Connecticut nursing home residents sometimes have to go to the hospital. When they are discharged and return to the nursing home, it is common for medical mistakes to be made. A study shows that having a nurse practitioner visit with such patients within the first 48 hours that they are back in the nursing home may reduce medical errors.
In the study, nurse practitioners visited with patients in 515 nursing homes within 48 hours of their release from hospital stays. In more than half of the visits, the nurse practitioners identified care issues that they had to address. They found that 29 percent of the errors were caused by the discharging hospitals, 33 percent were caused by the nursing homes, and 32 percent were caused by doctors at the nursing homes.
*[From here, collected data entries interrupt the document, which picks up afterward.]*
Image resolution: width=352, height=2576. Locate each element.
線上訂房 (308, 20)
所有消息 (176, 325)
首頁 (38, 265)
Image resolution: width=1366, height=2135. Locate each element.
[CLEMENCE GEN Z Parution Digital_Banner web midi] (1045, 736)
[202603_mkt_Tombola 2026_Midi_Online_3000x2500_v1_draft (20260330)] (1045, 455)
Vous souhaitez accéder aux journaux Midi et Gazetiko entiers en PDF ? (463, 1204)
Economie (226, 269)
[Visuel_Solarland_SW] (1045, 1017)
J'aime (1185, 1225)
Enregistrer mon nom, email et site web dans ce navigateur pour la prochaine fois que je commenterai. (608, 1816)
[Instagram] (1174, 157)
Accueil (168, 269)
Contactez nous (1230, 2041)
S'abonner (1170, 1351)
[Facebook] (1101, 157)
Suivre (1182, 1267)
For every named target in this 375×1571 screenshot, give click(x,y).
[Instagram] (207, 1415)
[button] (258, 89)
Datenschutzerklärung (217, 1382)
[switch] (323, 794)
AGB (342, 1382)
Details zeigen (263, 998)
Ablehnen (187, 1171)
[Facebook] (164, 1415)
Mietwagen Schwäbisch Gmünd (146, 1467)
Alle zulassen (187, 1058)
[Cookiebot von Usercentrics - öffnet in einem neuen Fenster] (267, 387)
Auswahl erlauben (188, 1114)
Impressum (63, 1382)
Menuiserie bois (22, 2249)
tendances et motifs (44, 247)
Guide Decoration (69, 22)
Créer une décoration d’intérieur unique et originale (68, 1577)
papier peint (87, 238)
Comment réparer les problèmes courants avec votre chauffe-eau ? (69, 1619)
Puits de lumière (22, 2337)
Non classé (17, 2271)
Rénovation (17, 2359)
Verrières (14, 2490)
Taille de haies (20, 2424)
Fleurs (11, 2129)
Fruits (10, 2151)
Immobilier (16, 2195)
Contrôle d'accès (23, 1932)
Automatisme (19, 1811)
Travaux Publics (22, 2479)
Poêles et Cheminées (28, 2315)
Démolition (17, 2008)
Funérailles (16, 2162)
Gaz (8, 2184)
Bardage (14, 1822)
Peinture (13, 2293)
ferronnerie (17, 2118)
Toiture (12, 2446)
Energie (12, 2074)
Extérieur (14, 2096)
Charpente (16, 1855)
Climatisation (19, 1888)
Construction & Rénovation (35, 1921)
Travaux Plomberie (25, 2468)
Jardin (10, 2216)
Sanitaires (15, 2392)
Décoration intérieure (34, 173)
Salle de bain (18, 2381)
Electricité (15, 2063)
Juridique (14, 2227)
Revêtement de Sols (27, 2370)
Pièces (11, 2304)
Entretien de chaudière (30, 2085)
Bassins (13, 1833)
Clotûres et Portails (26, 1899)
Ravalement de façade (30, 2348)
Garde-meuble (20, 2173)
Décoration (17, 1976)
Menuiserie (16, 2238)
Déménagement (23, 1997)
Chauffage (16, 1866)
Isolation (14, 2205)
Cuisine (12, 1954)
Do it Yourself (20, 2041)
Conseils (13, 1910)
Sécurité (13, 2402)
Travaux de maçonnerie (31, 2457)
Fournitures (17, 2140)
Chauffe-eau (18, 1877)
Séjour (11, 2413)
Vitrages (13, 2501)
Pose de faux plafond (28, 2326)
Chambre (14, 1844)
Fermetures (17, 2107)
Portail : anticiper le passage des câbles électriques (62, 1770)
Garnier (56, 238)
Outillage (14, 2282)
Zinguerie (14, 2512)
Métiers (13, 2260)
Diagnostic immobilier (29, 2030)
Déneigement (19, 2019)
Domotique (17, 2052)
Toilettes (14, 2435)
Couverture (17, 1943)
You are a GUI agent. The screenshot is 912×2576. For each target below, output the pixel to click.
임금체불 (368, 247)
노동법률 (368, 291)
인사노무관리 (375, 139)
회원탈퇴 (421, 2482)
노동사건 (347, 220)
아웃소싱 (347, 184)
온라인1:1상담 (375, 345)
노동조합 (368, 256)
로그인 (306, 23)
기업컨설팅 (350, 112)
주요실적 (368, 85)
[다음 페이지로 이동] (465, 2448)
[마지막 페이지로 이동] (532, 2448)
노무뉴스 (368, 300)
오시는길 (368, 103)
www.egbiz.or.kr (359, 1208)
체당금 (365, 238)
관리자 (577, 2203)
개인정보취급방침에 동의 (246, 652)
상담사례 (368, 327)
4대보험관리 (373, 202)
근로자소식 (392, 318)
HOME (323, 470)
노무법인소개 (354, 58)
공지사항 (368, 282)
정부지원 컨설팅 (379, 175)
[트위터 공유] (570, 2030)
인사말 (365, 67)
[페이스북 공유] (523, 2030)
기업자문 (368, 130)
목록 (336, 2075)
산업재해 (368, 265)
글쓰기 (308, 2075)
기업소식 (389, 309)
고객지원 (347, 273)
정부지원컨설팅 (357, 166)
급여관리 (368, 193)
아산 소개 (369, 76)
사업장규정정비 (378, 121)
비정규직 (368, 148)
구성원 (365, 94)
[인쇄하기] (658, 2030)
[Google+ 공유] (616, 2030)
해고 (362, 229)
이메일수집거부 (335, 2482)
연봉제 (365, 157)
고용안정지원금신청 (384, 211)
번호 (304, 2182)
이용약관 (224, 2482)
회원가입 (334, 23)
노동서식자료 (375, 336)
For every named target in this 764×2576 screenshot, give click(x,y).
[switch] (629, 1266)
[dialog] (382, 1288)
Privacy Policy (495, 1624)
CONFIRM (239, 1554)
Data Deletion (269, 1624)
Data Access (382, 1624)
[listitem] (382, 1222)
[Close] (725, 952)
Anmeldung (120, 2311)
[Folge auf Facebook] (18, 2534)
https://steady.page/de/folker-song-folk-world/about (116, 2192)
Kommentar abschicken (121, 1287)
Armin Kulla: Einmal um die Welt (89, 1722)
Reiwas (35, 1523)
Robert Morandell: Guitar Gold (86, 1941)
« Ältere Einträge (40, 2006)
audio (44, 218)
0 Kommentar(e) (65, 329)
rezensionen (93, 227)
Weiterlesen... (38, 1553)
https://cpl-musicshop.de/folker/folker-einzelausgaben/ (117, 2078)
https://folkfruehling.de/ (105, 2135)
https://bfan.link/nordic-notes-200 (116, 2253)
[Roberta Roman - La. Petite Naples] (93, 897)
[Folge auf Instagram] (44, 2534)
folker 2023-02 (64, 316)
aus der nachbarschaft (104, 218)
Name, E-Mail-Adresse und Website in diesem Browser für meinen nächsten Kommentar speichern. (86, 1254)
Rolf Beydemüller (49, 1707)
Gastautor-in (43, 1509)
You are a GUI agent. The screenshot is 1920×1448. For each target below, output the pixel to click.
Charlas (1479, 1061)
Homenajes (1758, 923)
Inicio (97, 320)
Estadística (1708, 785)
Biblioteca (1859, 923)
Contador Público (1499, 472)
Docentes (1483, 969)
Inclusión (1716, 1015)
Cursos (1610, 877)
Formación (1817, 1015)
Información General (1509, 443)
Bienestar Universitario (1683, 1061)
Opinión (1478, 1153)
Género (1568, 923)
The nurse practitioners and researchers found that 25 percent of medication errors were made with pain medications. Thirty percent of the non-medication problems that they identified were issues with follow-up care. The research was the first part of a larger study, and the researchers found that the nurse practitioners reduced hospitalizations caused by external factors by 21 percent.
In many cases, medication errors result from poor communication between the nursing home staff, the hospitals and the treating physicians. People might want to bring lists of all of their medications that they are taking along with them to the hospital. They might want to ask why medications are changed or why new ones are prescribed. They may want to ask the discharge staff at the hospital to write out a list of their current medications and dosages as well as clear reasons about why any were changed or discontinued. People who have been harmed by medication mistakes might want to speak with a medical malpractice lawyer to learn what recourse they may have.